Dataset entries
________________________
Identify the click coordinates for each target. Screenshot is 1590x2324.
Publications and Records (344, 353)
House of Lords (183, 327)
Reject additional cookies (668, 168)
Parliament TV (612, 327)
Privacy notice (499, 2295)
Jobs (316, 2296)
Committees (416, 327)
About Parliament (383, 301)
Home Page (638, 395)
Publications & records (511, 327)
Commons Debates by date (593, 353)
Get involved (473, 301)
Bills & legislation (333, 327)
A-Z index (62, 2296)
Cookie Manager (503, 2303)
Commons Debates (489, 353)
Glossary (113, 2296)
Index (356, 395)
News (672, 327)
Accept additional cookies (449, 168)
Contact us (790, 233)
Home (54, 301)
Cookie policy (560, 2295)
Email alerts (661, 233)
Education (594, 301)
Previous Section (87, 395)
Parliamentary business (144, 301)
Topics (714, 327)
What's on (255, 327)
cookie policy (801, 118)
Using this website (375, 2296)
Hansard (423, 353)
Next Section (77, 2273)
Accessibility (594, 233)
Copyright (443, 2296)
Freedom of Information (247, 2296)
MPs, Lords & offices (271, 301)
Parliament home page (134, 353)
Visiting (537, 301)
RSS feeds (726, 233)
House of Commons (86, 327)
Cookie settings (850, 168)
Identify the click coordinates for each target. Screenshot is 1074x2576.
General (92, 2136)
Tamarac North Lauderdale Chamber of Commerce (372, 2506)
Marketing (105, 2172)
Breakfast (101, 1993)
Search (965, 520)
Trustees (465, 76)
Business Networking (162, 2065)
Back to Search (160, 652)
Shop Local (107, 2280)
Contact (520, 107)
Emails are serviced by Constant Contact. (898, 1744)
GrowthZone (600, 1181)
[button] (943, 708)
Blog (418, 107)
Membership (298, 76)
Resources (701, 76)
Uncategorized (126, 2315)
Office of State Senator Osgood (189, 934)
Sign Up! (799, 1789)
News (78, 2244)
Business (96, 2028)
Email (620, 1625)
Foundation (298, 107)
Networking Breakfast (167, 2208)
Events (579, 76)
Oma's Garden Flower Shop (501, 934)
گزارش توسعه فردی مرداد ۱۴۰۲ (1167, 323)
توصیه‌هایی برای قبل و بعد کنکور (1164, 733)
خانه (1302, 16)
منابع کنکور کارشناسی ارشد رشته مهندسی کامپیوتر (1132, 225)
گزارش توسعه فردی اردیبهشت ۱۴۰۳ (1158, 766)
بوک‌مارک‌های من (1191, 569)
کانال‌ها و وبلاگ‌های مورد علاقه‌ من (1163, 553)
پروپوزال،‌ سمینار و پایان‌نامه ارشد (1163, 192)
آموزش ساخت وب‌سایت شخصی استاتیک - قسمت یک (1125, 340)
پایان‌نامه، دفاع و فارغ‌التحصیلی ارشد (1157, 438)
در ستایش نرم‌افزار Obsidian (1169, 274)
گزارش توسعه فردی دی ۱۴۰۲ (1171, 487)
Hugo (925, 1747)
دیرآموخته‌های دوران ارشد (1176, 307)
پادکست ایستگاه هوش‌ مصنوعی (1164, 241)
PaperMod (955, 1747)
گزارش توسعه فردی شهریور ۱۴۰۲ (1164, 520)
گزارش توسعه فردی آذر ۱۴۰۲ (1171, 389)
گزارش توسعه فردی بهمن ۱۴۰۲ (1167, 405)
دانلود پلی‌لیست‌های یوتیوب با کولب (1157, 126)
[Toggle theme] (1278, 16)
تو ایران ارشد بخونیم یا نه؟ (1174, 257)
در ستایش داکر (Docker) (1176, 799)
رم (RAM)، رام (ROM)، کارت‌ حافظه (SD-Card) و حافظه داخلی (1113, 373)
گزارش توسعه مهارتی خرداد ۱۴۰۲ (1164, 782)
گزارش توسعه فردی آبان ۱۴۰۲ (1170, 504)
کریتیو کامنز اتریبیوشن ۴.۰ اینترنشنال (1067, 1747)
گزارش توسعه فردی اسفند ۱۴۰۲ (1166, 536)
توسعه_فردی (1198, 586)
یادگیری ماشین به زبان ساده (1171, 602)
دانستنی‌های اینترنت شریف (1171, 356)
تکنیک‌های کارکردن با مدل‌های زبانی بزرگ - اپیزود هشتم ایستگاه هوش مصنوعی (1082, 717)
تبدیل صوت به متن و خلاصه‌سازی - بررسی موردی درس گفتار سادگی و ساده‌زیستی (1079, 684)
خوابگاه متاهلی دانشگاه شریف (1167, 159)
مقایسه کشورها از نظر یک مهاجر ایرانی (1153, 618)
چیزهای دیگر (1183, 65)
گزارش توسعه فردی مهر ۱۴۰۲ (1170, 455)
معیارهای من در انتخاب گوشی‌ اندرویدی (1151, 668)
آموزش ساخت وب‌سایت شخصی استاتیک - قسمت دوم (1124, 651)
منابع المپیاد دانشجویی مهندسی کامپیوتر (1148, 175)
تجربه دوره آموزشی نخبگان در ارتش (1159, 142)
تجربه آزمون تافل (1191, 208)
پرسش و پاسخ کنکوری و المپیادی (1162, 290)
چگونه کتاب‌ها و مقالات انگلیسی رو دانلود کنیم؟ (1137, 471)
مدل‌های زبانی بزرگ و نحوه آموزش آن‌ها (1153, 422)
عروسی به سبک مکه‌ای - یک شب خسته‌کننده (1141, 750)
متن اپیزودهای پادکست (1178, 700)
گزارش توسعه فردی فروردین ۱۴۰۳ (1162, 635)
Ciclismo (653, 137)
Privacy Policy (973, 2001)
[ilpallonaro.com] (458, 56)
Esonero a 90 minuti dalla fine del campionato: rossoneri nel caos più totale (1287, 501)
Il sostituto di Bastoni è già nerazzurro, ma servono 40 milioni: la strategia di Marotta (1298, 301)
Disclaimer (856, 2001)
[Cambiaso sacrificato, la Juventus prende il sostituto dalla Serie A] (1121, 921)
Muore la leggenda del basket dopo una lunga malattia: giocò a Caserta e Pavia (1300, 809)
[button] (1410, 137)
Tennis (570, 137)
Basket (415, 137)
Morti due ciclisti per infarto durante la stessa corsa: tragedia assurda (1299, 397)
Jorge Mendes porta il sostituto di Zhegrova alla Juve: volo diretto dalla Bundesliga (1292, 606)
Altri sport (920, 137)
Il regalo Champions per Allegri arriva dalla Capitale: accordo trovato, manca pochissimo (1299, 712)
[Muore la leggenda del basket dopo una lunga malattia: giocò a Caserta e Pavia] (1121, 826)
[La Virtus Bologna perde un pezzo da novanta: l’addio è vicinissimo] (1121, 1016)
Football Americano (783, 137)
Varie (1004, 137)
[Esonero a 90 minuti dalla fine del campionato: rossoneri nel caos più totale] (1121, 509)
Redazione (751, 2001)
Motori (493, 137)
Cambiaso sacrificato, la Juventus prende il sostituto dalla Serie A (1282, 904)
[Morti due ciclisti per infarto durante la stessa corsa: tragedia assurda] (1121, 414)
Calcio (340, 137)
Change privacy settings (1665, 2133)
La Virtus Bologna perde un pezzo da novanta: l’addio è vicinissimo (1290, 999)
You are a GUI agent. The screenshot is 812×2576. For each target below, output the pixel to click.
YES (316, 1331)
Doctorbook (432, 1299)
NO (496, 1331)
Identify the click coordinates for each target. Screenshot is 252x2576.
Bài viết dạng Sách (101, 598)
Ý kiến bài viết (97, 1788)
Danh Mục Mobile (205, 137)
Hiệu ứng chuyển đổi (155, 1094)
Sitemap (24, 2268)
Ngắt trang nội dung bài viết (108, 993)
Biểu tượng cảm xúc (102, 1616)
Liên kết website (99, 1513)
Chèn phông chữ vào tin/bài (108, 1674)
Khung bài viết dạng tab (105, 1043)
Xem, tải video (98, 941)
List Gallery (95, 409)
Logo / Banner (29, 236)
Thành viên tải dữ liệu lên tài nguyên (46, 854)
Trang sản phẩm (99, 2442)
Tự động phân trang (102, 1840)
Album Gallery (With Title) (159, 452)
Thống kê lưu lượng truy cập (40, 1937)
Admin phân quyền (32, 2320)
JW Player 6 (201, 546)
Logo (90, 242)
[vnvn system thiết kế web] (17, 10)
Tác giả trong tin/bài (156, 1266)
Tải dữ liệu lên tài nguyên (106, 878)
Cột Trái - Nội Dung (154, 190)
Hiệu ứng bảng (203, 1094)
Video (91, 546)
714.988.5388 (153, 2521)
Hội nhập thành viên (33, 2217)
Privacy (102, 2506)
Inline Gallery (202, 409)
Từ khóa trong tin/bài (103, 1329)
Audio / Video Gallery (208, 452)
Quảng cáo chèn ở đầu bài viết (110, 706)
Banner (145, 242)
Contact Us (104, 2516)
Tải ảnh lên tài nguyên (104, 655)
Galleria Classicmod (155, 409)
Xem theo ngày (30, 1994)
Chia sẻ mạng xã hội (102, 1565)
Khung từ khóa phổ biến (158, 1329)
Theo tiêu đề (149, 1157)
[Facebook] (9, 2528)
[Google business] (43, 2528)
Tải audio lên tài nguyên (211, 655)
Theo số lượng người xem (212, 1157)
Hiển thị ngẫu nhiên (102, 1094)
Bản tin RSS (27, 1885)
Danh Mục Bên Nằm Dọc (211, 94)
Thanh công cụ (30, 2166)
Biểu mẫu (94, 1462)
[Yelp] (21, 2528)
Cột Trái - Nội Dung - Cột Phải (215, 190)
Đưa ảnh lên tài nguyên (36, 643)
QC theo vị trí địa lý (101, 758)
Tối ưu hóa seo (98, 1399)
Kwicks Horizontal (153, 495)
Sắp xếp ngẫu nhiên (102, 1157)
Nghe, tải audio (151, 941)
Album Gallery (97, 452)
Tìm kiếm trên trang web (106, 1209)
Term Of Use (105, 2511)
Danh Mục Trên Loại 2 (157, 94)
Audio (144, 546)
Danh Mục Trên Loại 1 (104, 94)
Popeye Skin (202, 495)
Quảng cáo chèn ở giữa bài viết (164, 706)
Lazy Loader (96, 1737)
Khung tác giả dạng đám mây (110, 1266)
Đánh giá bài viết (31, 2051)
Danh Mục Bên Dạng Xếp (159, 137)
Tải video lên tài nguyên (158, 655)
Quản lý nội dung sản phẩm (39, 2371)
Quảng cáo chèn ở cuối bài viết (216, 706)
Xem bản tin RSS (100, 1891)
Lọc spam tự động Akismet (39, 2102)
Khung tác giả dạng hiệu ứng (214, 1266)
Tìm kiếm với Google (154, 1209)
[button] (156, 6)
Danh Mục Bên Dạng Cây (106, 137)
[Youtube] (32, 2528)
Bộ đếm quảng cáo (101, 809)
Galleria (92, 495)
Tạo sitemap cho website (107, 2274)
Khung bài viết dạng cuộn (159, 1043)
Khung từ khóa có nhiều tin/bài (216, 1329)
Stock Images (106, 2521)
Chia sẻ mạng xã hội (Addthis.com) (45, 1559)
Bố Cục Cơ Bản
________________________
▶ Directions for this task
Note how many lines in the data above contain "durante", then state that number alone.

▶ Result of the exercise
2